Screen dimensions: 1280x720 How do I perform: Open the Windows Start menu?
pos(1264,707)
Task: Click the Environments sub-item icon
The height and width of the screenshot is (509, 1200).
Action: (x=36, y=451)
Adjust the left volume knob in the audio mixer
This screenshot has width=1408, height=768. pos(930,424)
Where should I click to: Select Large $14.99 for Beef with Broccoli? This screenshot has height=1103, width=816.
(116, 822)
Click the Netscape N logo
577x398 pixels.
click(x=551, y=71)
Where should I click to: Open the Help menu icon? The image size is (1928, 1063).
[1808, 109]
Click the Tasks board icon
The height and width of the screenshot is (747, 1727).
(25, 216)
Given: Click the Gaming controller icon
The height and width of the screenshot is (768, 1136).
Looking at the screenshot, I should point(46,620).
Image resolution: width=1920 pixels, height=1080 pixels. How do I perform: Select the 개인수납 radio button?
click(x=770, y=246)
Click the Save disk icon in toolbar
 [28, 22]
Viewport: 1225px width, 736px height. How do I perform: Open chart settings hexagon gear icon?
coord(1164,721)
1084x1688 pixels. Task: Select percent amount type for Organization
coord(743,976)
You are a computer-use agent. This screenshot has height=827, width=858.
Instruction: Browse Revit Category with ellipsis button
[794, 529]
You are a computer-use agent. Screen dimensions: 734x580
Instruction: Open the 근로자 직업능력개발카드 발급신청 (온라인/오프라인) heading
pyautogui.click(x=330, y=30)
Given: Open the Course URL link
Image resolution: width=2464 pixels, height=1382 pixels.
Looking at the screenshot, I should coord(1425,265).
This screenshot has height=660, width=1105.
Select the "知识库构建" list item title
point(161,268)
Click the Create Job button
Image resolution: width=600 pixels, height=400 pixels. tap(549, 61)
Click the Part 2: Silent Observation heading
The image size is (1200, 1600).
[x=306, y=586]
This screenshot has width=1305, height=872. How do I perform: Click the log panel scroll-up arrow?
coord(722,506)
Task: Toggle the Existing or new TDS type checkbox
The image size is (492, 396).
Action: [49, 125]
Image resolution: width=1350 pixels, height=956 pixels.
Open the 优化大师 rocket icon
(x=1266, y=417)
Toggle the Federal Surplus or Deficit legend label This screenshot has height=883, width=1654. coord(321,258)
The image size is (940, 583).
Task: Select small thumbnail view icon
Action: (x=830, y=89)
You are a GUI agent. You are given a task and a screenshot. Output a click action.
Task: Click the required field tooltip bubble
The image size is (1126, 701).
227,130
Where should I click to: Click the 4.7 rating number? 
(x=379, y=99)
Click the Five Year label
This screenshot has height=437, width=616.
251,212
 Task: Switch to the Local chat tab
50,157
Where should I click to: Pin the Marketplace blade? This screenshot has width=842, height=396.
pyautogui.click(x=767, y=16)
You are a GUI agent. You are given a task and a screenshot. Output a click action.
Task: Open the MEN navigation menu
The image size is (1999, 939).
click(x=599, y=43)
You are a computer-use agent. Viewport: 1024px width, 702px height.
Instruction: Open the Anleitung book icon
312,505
■ ■ ■ ■
#### Brief
Each line from the first line of the listing through the line with "You are a computer-use agent. This" must be output exactly, both ends included, and no other line may appear.

#### Task answer
Screen dimensions: 1280x720 How do I perform: Open the Windows Start menu?
pos(1264,707)
Task: Click the Environments sub-item icon
The height and width of the screenshot is (509, 1200).
Action: (x=36, y=451)
Adjust the left volume knob in the audio mixer
This screenshot has width=1408, height=768. pos(930,424)
Where should I click to: Select Large $14.99 for Beef with Broccoli? This screenshot has height=1103, width=816.
(116, 822)
Click the Netscape N logo
577x398 pixels.
click(x=551, y=71)
Where should I click to: Open the Help menu icon? The image size is (1928, 1063).
[1808, 109]
Click the Tasks board icon
The height and width of the screenshot is (747, 1727).
(25, 216)
Given: Click the Gaming controller icon
The height and width of the screenshot is (768, 1136).
Looking at the screenshot, I should point(46,620).
Image resolution: width=1920 pixels, height=1080 pixels. How do I perform: Select the 개인수납 radio button?
click(x=770, y=246)
Click the Save disk icon in toolbar
 [28, 22]
Viewport: 1225px width, 736px height. How do I perform: Open chart settings hexagon gear icon?
coord(1164,721)
1084x1688 pixels. Task: Select percent amount type for Organization
coord(743,976)
You are a computer-use agent. This screenshot has height=827, width=858.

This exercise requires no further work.